Having joined the Coos County District Attorney's Office as a deputy DA in 1990 and served as DA since 2008, Frasier knows retirement isn't too far away. But he said he wants to continue building on the successes of his office and helping Coos County transition through its current turbulent period.
Given the continuing shortage of both local jail and state prison beds, Frasier remains committed to finding alternatives while curbing recidivism.
“In conjunction with the Coos County Community Corrections Department and with help from the state Justice Reinvestment Act, I have assigned a full-time prosecutor to work with our local probation department to work with offenders who are at risk of re-offending,” Frasier said. “Make no mistake. There are crimes that by their serious nature or offenders who refuse to comply that will require incarceration as their sentence. But there are offenders, who by giving them a second chance, we can help develop the skills and abilities to be a productive member of society so that they can break the cycle of recidivism.”
The county has seen success in advocacy for victims.
Frasier cited creation of the Kids' HOPE Center to advocate for child victims of abuse and the success of the county's child support program, which collected over $2 million in owed child support in 2014.
“Our victims' assistance program continues to provide needed services to those who are victims of crime,” Frasier said. “The child support program continues to do an excellent job of collecting child support for children in Coos County.”
But an issue that has long plagued the county is attracting and retaining deputy DAs.
“I think that for me the biggest challenge is the ability of this office to retain good, experienced prosecutors,” Frasier said. “If you look at who we have, most of them have 18 months or less experience.”
Many deputy DAs have used the position as a stepping stone to higher profile, more lucrative opportunities.
“Some of the people we hire happen to come with the idea that 'I'm going to do a couple years and then become a trial practitioner in private practice,'” Frasier said. “There's another group, probably the majority, who want to make prosecution a career, and for a variety of reasons, they decide to move to another opportunity.”
Having lost a few deputy DAs to both Clackamas and Deschutes counties and even the U.S. Attorney's Office, Frasier said he finds it a bit bittersweet knowing the level of talent he has molded, but also having a revolving door and needing to retrain prosecutors.
Exposing his understudies to success in major cases, including convictions in all but one of the homicide cases over his tenure as DA, hasn't hurt their profile.
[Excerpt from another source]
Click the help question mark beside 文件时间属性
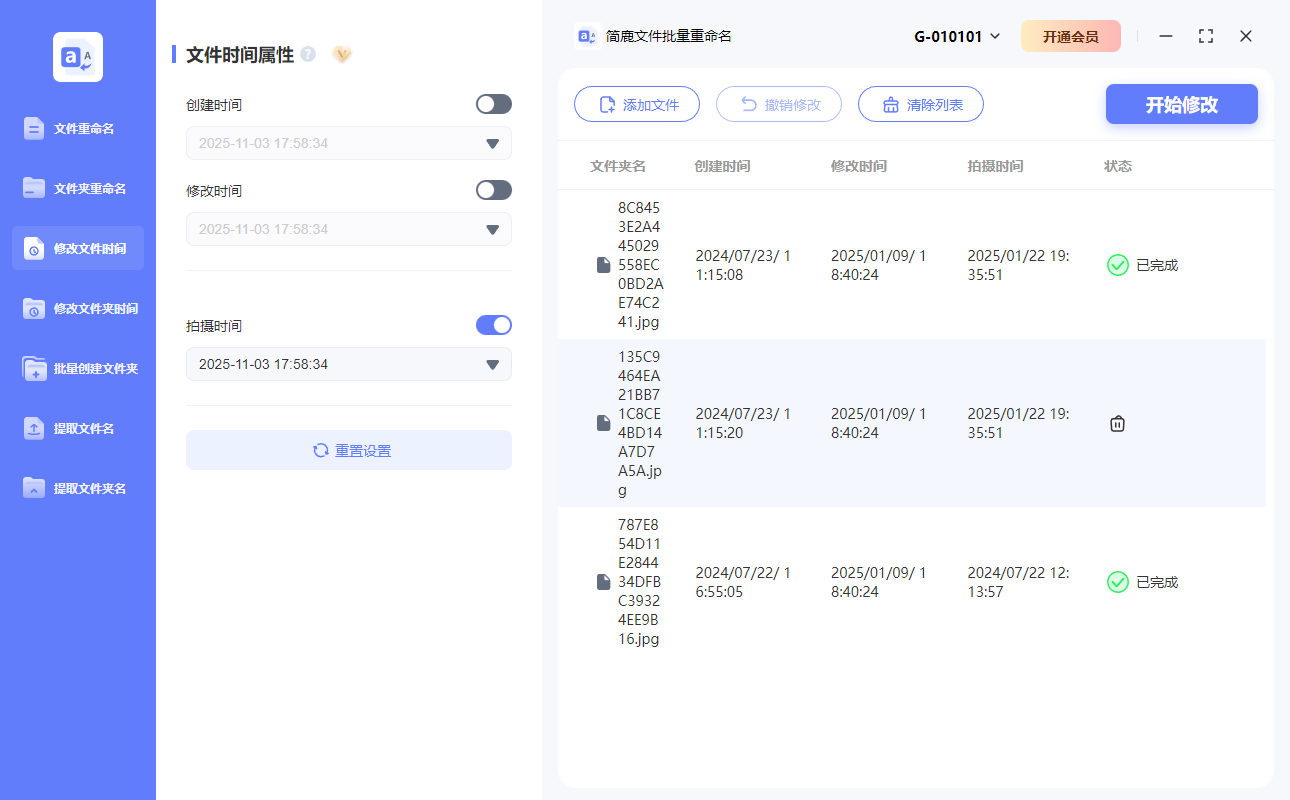The height and width of the screenshot is (800, 1290). [306, 54]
“It is kind of flattering, because what I try to do is as soon as they are able to get into the more serious crimes, I make them second chair,” Frasier said. “Once they've gotten that experience a few times, they're off to bigger and better things because it makes them a hot commodity somewhere else.”
The county's salaries place it at a competitive disadvantage, and with the county facing a $2 million budget shortfall in the immediate future, it will continue to have a problem luring and retaining attorneys.
But in the meantime, Frasier is dedicated to building a strong core at the DA's Office, including finding his eventual successor, as he tries to find a solution to the problem.
“In two or three years they can receive a step increase, but they could go elsewhere and walk into a job with a $20,000 raise,” Frasier said. “Our starting income is a bit below average, but if they stick around for a few years, it'll get more competitive.
“It's getting them to that point, but then another county says they can start here right now at that point. It's a money issue, a little out of my control, but something in the coming years we hope we can address.”